Source document |
The barracks, which went on to become the regional centre for infantry training as the Mercian Brigade Depot in 1960, also became home to the Staffordshire Regiment Museum in 1963 and the depot of the Prince of Wales' Division in 1968.

The barracks remained the home of the Army Training Regiment, Lichfield, which trained new recruits on their Phase 1 Common Military Training (i.e. becoming soldiers) from the Royal Signals and Royal Engineers, from 2002 until 2008 when Major General Andrew Farquhar CBE, General Officer Commanding the Army's 5th Infantry Division, inspected the recruits and took the salute before the Army Training Regiment's flag was lowered for the last time.

In 2007 Whittington Barracks became the Regimental Headquarters of the newly formed Mercian Regiment.

Source material |
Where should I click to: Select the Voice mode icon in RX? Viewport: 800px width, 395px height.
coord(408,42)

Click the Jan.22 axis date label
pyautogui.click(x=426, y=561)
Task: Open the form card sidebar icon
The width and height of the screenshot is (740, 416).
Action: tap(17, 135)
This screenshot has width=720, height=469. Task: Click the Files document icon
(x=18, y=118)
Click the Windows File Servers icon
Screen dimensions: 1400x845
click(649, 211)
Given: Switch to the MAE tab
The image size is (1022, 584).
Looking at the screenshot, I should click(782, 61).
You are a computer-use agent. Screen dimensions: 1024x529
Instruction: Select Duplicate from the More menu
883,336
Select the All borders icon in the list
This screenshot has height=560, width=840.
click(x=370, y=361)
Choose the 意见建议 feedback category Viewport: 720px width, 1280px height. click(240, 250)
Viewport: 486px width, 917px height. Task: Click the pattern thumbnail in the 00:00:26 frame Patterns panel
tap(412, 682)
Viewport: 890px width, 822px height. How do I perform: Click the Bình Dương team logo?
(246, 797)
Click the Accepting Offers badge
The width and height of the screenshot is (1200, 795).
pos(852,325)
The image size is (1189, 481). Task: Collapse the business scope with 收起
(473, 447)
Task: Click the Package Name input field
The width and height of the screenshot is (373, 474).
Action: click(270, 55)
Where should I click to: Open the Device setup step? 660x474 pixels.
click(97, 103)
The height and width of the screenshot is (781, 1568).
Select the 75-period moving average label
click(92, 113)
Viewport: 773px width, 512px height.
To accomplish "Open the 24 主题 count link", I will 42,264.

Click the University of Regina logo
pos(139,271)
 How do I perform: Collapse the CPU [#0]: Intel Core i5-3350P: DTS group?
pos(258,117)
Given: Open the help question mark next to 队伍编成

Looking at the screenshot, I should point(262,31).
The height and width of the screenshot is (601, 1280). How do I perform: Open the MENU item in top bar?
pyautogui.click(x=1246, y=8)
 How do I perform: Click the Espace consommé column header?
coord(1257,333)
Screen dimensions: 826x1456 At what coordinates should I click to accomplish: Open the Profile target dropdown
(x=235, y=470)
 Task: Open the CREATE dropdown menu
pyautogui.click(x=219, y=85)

Work instructions | Say whether each statement agrees with the Whittington Barracks text, answering yes or no and quoting the text's deciding words exactly: 1. The Staffordshire Regiment Museum moved into the barracks in 1963. 2. The Army Training Regiment, Lichfield, was based at the barracks until 2010. 3. The barracks became the Regimental Headquarters of the Mercian Regiment in 2007. These rows have no connection to the Whittington Barracks text.

Result of the task |
1. Yes: "also became home to the Staffordshire Regiment Museum in 1963"
2. No: "from 2002 until 2008"
3. Yes: "In 2007 Whittington Barracks became the Regimental Headquarters of the newly formed Mercian Regiment"